MOTS CLÉS : Interface énergétique, design d’information, smart grids, usager, données.


Eco-comportements et usages.

Farid ABACHI (Union Sociale de l’Habitat)

Dans le cadre de la réalisation de ses engagements en faveur d’une construction neuve et d’une rénovation du parc existant en un patrimoine à hautes qualités environnementales et à hautes performances, et ce dans un contexte de forte crise économique et sociale touchant les ménages les plus modestes, le Mouvement Hlm s’est fortement mobilisé pour conduire des opérations intégrant une maîtrise des charges liées aux enjeux énergétiques, en particulier pour ses occupants les plus modestes.
Les éléments saillants d’études précédentes montrent que la réduction significative des consommations énergétiques passe par une conjugaison optimale de trois facteurs : des composantes techniques passives (qualité du bâti renforcée : isolation…), des composantes techniques actives (installation d’équipements performants pilotés avec efficacité) et un aspect comportemental, par la sensibilisation des habitants et des acteurs de proximité des organismes, dans leur capacité à maîtriser la demande en énergie.
Les conditions de réalisation des opérations ont montré les limites d’une course aux performances orientées vers les seules efficacités techniques intrinsèques, malgré les fortes innovations enregistrées ces dernières années. Par ailleurs, les premiers retours d’expériences ont montré l’impact de ces solutions actives et passives innovantes sur les comportements pour un « bon » usage de ces nouveaux équipements installés : elles perturbent les usages, les modes de vie comme les habitudes acquises et nécessitent une réelle appropriation des dispositifs par les populations résidentes dans ces logements très performants, au risque d’une annulation des gains espérés (« effet rebond » ou expression de nouvelles aspirations de confort, dysfonctionnements, risques sanitaires et techniques…).
Dès lors, il apparaît nécessaire de mieux prendre en compte les composantes comportementales.
De nombreux organismes Hlm ont initié des dispositifs de sensibilisation et d’accompagnement de leurs locataires, pour une maîtrise des consommations énergétiques. Un premier panorama a montré l’éventail de ces actions, entre celles qui visent à « conscientiser » les performances accrues d’un bâtiment par ses usagers, celles qui permettent de former les occupants au bon fonctionnement des équipements installer et celles qui indiquent les « bons » gestes et comportements à suivre – au risque de résistance dans les comportements et de déviance dans les usages.
L’USH et la CDC ont lancé une étude visant à compléter un panorama et évaluer ces différentes actions, menées par les organismes Hlm à destination de leurs locataires. Quelles en sont les attendus, leurs portées, les indicateurs pertinents, les risques et limites… ?
Notre contribution présentera les conclusions de cette étude, qui a vocation à accompagner les bailleurs sociaux dans la mise en place de tels dispositifs à destination de leurs collaborateurs et locataires.
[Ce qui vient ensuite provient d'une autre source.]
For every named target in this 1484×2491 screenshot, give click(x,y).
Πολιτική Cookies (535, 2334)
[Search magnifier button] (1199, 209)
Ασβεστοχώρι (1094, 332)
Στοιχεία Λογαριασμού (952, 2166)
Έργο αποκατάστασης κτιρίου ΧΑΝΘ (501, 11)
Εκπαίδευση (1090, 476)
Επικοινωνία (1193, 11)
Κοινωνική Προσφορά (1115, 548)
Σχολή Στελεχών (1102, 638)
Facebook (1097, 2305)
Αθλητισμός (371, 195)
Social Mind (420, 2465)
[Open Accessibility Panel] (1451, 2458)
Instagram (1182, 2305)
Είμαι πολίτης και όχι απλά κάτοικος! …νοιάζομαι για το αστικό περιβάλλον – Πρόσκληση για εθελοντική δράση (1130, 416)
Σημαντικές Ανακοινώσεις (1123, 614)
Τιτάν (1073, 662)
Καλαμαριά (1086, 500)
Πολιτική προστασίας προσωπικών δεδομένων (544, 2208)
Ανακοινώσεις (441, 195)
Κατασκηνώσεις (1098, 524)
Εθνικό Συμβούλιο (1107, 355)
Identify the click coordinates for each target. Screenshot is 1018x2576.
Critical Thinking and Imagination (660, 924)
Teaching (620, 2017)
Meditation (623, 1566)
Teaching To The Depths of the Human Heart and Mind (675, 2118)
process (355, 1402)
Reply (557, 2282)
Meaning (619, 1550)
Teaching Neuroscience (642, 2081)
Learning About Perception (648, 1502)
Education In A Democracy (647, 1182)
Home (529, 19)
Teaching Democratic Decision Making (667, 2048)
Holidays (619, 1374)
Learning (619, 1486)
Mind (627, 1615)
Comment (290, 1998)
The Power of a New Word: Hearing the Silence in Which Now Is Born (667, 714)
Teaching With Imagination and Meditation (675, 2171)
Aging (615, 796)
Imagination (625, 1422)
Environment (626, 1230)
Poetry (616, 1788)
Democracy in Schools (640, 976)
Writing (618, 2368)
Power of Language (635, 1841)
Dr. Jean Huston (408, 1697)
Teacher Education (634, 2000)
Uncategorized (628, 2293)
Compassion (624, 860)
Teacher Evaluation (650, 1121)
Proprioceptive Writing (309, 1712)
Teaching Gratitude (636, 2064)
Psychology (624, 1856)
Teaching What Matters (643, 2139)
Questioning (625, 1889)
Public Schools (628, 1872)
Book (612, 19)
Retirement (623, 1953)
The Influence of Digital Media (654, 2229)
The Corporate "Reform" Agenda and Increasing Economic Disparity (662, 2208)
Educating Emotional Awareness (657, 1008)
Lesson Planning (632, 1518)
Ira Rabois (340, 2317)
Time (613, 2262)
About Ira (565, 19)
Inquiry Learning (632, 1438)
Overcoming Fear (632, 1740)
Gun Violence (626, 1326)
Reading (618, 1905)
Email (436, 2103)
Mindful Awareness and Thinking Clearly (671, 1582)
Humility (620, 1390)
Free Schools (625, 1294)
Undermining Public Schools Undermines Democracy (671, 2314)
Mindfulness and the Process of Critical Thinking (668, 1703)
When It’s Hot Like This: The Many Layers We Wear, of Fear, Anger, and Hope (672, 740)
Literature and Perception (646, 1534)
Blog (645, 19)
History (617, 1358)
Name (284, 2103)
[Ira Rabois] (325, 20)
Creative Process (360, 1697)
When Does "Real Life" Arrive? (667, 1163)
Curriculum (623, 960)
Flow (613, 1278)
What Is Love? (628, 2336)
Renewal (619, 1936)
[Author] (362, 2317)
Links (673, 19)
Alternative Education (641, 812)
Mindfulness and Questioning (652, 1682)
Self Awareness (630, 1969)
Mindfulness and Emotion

MOTS CLÉS : Accompagnements, organismes Hlm, locataires, maitrise des consommations énergétiques, Lutte contre l’effet rebond.


Affichage des consommations et réflexivité des ménages: construire une Culture domestique de l’Energie par l’information.

Christèle ASSEGOND (Université François Rabelais-TOURS/CETU ETIcS ; Laboratoire CITERES)

Longtemps maintenu dans une posture de passivité voire d’ignorance, le consommateur citoyen est aujourd’hui mis en demeure de prendre une part active dans la transition énergétique. Mais comment l’impliquer dans un processus qui le concerne, mais dont les enjeux collectifs lui échappent ? Une des voies activement explorée repose sur l’hypothèse qu’une mise à disposition d’informations sur les consommations d’énergie permettrait de faire évoluer favorablement les pratiques des ménages vers plus de sobriété. D’un point de vue institutionnel, la performance des dispositifs d’information est généralement analysée à partir de sa capacité à induire des économies d’énergie immédiates. La pertinence d’une évaluation basée sur cet unique critère technico-économique est aujourd’hui largement discutée et les recherches, en particulier sur les terrains européens, tentent de qualifier plus finement les liens entre informations et prise de conscience des enjeux énergétiques.
Les résultats de la recherche collaborative AffichEco menée de 2010 à 2013 en région Centre (France) montrent, à partir de l’observation sociologique de la réception d’un dispositif technique d’affichage permanent des consommations électriques par postes, que l’information n’agit pas comme un stimulus appelant une action simple en retour mais qu’elle engage des processus de nature complexe. Ainsi, les entretiens approfondis menés auprès d’une trentaine de ménages mettent en évidence la manière dont les informations délivrées participent largement d’une culture de l’Energie. Si elle ne conduit pas à des économies d’énergie immédiatement perceptibles, cette culture constitue un préalable indispensable à la compréhension des enjeux énergétiques par les ménages et de fait à leur engagement actif dans une démarche de maîtrise de l’énergie. Ces résultats invitent donc à considérer l’évaluation de l’efficacité des dispositifs d’affichage des consommations non plus sous l’angle unique des économies d’énergie à court terme mais également sous celui, beaucoup plus stratégique à long terme, de l’accompagnement au changement.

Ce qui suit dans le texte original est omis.